## What is needed
Copy the material from its first line through the line containing "(x=730, y=132)", swapping "thumbnail" for "image" and keeping everything else the same.

## Source records
# # # # #

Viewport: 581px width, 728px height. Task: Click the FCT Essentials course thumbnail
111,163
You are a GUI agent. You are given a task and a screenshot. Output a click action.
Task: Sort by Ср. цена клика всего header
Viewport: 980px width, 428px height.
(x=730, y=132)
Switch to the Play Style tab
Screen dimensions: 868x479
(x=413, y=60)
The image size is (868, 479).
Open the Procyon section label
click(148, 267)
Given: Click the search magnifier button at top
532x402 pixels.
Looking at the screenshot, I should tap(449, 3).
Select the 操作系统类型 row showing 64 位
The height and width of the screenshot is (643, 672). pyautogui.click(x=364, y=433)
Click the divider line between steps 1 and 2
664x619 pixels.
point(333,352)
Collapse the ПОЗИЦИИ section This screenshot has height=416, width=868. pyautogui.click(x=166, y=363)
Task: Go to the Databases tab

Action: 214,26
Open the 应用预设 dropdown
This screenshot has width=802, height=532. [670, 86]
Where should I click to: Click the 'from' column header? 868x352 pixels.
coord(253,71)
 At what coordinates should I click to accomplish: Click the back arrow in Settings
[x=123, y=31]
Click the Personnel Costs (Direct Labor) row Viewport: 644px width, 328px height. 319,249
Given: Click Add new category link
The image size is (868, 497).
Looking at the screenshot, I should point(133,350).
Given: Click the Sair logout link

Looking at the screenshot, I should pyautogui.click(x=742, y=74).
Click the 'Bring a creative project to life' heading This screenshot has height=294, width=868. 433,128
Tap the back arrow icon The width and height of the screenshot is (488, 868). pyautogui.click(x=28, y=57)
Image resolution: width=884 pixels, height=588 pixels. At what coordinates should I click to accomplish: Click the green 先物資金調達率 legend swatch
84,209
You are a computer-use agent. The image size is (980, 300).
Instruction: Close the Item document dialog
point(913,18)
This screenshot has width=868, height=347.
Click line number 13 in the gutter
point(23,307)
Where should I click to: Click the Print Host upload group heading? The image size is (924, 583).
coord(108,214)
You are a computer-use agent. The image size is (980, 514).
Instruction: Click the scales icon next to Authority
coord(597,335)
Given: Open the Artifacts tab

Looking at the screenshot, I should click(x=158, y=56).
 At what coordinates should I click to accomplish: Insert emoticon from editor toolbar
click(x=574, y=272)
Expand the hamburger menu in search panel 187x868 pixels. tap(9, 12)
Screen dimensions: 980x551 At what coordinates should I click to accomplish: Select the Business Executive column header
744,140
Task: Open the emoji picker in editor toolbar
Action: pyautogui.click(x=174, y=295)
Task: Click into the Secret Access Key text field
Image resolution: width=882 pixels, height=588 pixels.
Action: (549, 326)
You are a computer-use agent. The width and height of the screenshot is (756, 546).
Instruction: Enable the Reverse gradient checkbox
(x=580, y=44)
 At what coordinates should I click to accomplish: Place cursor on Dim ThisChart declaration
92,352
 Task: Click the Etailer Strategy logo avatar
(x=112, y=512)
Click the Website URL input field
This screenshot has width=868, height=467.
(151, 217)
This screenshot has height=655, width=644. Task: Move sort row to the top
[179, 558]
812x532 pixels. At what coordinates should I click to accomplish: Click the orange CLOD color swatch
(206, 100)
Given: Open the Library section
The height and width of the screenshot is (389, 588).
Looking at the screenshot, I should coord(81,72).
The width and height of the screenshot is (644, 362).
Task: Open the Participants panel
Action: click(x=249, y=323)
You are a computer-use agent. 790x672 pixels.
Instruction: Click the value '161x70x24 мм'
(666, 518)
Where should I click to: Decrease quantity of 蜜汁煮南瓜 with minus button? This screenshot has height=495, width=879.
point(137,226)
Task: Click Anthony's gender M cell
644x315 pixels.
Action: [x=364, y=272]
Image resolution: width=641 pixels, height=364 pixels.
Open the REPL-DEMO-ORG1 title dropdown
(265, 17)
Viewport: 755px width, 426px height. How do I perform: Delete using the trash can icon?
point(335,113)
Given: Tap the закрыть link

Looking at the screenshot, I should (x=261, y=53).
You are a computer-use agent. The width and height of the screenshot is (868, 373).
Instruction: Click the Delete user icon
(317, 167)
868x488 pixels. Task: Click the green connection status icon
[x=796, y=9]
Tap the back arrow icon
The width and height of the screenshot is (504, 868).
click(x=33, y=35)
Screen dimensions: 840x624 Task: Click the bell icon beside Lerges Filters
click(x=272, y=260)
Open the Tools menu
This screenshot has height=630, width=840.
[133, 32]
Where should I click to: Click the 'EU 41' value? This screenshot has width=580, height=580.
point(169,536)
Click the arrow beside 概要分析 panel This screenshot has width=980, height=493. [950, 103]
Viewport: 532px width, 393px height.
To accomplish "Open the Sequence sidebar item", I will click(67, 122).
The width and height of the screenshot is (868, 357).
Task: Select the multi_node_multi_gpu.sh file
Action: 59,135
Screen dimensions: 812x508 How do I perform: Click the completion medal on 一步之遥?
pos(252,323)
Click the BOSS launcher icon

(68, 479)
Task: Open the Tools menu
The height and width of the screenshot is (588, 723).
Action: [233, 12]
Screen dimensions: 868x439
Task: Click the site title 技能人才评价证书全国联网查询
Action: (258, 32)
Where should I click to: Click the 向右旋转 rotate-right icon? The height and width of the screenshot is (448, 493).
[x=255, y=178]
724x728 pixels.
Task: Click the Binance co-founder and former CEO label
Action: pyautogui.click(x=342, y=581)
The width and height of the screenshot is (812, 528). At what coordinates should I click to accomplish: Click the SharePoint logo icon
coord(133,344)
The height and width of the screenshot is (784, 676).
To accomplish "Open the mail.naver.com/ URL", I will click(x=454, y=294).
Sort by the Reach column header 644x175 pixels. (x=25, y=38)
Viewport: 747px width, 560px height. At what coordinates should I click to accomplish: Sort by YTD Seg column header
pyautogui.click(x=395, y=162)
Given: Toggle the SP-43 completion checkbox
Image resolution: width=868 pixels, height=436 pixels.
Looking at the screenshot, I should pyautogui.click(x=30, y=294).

# # # # #

## Response for this exercise
Viewport: 581px width, 728px height. Task: Click the FCT Essentials course image
111,163
You are a GUI agent. You are given a task and a screenshot. Output a click action.
Task: Sort by Ср. цена клика всего header
Viewport: 980px width, 428px height.
(x=730, y=132)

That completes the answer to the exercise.